::: Source material :::

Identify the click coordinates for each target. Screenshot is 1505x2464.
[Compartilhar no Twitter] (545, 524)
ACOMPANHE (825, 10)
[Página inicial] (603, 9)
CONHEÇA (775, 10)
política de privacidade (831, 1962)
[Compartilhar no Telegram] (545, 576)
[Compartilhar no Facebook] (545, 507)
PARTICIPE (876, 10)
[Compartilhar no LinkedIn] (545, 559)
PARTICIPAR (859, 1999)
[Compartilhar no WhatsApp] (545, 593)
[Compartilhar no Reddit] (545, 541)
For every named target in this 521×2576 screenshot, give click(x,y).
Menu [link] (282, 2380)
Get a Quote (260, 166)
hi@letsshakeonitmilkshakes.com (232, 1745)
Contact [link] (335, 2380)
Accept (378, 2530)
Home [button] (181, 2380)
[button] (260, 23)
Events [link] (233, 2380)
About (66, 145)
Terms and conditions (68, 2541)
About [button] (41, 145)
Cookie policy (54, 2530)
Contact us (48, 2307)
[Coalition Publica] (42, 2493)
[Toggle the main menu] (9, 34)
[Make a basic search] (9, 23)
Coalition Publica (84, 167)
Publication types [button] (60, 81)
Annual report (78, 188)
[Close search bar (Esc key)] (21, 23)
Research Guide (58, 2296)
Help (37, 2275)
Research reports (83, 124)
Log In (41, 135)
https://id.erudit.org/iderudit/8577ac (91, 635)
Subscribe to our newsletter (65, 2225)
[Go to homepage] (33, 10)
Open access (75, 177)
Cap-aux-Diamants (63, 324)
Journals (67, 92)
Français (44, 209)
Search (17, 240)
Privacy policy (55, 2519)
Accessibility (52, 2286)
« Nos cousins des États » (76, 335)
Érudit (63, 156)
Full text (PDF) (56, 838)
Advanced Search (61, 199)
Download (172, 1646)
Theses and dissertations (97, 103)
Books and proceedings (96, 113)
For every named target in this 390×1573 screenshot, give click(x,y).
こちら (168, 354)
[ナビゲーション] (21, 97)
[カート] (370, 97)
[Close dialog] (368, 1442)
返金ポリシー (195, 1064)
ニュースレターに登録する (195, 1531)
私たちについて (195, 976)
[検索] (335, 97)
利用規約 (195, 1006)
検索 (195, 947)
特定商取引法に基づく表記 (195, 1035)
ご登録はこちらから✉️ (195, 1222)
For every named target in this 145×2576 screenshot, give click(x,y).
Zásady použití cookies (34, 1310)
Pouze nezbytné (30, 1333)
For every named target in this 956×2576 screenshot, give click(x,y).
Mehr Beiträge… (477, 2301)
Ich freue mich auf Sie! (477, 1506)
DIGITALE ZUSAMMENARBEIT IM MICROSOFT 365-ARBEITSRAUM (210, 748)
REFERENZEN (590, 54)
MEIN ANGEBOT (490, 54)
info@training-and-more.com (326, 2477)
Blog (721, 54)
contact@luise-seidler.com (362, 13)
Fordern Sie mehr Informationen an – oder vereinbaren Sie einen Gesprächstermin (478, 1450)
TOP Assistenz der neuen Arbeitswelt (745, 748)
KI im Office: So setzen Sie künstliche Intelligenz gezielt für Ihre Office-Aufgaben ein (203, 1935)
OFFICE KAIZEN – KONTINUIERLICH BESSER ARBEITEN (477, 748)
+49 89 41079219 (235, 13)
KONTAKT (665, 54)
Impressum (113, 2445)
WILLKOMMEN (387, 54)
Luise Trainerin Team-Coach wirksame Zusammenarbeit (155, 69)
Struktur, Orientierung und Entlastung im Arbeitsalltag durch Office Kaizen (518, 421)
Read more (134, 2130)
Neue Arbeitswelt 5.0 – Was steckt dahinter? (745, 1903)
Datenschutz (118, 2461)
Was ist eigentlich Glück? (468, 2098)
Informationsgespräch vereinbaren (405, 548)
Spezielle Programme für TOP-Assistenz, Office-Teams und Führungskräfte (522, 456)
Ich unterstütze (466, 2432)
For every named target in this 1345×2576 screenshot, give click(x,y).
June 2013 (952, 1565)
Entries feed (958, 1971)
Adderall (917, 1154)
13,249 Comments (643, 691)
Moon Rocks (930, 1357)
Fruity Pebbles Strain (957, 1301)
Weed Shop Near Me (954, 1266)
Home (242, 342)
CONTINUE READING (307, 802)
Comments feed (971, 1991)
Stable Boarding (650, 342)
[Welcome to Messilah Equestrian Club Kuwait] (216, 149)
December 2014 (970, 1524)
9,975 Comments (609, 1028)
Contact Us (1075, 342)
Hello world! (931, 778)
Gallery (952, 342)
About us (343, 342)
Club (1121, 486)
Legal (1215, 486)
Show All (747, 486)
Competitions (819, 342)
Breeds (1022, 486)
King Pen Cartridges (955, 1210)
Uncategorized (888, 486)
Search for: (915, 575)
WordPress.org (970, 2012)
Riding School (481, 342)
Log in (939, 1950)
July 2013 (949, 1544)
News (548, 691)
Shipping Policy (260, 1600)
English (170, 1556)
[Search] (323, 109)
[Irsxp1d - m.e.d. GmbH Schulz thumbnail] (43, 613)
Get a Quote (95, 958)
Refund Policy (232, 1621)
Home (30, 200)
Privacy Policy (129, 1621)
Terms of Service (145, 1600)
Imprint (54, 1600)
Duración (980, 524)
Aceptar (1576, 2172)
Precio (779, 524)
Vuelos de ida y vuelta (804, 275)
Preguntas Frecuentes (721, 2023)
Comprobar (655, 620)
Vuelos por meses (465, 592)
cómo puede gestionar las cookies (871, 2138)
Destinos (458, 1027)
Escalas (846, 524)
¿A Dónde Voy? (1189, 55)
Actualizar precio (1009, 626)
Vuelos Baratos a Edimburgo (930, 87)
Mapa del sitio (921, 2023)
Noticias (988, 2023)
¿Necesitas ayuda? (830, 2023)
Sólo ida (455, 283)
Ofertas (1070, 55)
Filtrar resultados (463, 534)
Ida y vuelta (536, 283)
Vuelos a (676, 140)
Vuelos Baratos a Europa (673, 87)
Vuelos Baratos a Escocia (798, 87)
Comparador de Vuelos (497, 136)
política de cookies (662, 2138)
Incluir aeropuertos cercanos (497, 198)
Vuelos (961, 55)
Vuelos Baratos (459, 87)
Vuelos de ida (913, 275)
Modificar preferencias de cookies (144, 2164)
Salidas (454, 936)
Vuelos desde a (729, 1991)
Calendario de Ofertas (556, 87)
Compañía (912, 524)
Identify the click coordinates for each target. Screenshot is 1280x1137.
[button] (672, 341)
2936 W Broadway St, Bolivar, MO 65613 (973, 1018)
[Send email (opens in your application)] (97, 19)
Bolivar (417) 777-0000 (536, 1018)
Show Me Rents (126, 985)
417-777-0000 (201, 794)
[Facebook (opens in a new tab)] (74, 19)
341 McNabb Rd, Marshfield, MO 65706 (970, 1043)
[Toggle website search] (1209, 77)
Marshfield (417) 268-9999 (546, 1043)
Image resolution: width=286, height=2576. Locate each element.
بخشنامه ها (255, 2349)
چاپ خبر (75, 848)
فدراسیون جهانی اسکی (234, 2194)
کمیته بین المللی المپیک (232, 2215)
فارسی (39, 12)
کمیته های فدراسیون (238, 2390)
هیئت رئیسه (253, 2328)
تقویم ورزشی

:::

## Task item
Above are the entries. Copy exactly the part that opens with the line containing "Actualizar precio (1009, 626)" and closes with the line containing "[Send email (opens", and no more.

## Task solution
Actualizar precio (1009, 626)
Vuelos Baratos a Edimburgo (930, 87)
Mapa del sitio (921, 2023)
Noticias (988, 2023)
¿Necesitas ayuda? (830, 2023)
Sólo ida (455, 283)
Ofertas (1070, 55)
Filtrar resultados (463, 534)
Ida y vuelta (536, 283)
Vuelos a (676, 140)
Vuelos Baratos a Europa (673, 87)
Vuelos Baratos a Escocia (798, 87)
Comparador de Vuelos (497, 136)
política de cookies (662, 2138)
Incluir aeropuertos cercanos (497, 198)
Vuelos (961, 55)
Vuelos Baratos (459, 87)
Vuelos de ida (913, 275)
Modificar preferencias de cookies (144, 2164)
Salidas (454, 936)
Vuelos desde a (729, 1991)
Calendario de Ofertas (556, 87)
Compañía (912, 524)
Identify the click coordinates for each target. Screenshot is 1280x1137.
[button] (672, 341)
2936 W Broadway St, Bolivar, MO 65613 (973, 1018)
[Send email (opens in your application)] (97, 19)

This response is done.